Large banks and nonbank financial firms get clearer, public, and more stable rules and scenarios for Federal Reserve stress tests, improving firms' ability to plan capital and compliance.
Taxpayers, investors, researchers, and Congress receive greater transparency and independent oversight of Fed stress tests through public disclosures and recurring GAO reports, improving market information and accountability.
Banks face lower risk of being double-charged for the same risks because the Board is instructed to avoid double-counting between the stress capital buffer and risk-based capital requirements.
Prohibiting climate-related stress tests prevents regulators from requiring firms to test or disclose climate vulnerabilities, increasing the chance that climate-driven financial risks remain unmeasured and that banks, investors, and taxpayers are exposed to unexpected losses.
Making stress-test models, scenarios, or detailed methodologies public could enable sophisticated actors to game capital calculations or reveal supervisory techniques, increasing systemic vulnerability for regulated firms and the financial system.
Requiring material methodological changes to go through notice-and-comment rulemaking can slow regulatory responsiveness, limiting the Fed's ability to adapt stress tests quickly to new or emerging risks.
Based on analysis of 4 sections of legislative text.
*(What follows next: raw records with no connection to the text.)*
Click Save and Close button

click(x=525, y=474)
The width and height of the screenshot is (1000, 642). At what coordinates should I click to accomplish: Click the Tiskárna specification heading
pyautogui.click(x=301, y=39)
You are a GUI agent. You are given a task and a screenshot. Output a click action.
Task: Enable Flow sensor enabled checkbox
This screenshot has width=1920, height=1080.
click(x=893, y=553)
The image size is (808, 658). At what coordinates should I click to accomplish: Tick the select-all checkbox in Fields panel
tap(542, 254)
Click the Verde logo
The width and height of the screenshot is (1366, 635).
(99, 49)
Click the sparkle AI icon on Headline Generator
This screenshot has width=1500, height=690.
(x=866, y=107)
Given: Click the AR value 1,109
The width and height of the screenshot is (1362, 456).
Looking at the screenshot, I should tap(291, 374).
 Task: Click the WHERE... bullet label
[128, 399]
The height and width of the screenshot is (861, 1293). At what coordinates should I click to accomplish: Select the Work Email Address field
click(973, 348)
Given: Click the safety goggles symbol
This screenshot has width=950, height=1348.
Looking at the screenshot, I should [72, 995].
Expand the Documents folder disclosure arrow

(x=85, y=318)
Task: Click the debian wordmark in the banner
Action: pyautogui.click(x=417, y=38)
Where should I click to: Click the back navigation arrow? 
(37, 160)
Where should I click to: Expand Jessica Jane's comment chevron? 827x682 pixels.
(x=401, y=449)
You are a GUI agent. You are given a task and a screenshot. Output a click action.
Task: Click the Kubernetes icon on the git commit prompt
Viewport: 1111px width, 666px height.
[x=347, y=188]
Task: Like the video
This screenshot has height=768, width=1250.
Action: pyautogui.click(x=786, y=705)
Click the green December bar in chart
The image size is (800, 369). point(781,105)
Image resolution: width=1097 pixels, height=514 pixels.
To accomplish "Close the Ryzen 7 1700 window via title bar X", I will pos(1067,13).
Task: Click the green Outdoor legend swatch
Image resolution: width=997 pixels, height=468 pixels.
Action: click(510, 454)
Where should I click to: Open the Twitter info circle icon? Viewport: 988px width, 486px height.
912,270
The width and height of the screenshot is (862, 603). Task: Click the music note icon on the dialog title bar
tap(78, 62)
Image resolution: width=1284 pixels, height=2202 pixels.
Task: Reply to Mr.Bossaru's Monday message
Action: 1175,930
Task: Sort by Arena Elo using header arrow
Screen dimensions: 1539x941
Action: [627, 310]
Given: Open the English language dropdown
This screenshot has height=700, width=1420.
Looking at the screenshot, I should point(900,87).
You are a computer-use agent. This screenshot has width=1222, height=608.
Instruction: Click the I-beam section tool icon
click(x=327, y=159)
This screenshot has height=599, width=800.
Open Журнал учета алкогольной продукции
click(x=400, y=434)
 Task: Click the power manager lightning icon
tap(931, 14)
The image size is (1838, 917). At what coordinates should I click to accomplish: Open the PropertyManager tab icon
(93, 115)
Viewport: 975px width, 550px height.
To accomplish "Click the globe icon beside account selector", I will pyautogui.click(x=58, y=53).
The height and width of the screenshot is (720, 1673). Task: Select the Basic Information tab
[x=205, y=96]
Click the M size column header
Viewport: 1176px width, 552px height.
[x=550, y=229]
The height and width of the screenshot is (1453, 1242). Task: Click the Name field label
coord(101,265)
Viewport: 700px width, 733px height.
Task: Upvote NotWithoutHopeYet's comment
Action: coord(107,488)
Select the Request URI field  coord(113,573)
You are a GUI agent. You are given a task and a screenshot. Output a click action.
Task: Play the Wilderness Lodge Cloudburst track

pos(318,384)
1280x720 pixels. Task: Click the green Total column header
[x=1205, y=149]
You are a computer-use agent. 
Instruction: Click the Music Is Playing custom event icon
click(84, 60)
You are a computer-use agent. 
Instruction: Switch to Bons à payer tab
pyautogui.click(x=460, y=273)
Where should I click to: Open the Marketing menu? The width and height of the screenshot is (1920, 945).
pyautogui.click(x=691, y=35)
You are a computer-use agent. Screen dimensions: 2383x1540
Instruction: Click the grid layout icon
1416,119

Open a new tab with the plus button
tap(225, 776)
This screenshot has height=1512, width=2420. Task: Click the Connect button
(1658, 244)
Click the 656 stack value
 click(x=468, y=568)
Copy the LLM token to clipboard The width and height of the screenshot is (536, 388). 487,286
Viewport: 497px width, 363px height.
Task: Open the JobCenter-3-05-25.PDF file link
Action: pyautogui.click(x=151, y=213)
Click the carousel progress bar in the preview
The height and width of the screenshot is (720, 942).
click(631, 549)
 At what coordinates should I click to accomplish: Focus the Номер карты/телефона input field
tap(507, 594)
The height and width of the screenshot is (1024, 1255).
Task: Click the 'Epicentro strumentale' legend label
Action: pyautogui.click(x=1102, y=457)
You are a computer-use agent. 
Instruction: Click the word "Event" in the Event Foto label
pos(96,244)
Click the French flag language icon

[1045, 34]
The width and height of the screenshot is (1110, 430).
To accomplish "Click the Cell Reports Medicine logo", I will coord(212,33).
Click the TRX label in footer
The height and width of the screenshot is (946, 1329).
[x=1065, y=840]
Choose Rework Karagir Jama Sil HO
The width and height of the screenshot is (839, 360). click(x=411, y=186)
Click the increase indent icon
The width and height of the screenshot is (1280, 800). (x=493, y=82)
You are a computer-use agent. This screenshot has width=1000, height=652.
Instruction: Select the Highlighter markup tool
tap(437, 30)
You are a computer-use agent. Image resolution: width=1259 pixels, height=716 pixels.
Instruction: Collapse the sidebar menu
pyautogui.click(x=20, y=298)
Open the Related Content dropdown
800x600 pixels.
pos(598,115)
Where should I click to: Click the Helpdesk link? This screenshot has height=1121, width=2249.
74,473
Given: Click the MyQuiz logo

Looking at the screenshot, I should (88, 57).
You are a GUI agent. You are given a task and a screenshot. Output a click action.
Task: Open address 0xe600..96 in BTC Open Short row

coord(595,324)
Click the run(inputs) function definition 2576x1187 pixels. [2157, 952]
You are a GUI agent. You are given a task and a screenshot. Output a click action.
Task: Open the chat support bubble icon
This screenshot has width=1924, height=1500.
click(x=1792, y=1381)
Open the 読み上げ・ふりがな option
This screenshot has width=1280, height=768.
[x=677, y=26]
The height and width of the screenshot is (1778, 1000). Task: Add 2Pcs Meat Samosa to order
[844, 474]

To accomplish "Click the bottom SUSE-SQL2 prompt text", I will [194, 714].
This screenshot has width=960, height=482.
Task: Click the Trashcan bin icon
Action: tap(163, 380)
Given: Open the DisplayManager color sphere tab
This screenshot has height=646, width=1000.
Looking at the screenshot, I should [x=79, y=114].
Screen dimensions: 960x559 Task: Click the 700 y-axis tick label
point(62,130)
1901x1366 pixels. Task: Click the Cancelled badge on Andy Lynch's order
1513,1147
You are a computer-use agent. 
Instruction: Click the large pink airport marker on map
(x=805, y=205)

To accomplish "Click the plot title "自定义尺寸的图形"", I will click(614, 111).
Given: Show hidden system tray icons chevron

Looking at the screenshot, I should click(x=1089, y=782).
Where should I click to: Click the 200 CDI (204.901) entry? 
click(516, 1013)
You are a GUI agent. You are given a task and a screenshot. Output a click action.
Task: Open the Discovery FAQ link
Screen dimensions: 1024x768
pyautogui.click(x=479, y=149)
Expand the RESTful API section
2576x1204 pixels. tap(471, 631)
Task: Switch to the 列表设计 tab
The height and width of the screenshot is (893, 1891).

Requires the Fed to publish stress-test models and scenarios, restricts climate-related stress tests under section 165(i), and mandates GAO reviews every three years.
Introduced September 10, 2025 by Bill Huizenga · Last progress September 10, 2025
Requires the Federal Reserve Board to publish and lock down key components of its supervisory stress-testing program: the models, assumptions, formulas, and methods used to run stress tests and to set stress capital buffers, with material changes permitted only through notice-and-comment rulemaking. It also requires the Fed to publicly release each stress-test scenario at least 60 days before a test, bars the Fed from conducting climate-related stress tests of bank holding companies or nonbank financial companies under its Dodd-Frank authority, and mandates a GAO evaluation and report on the effectiveness of the Fed’s stress tests every three years.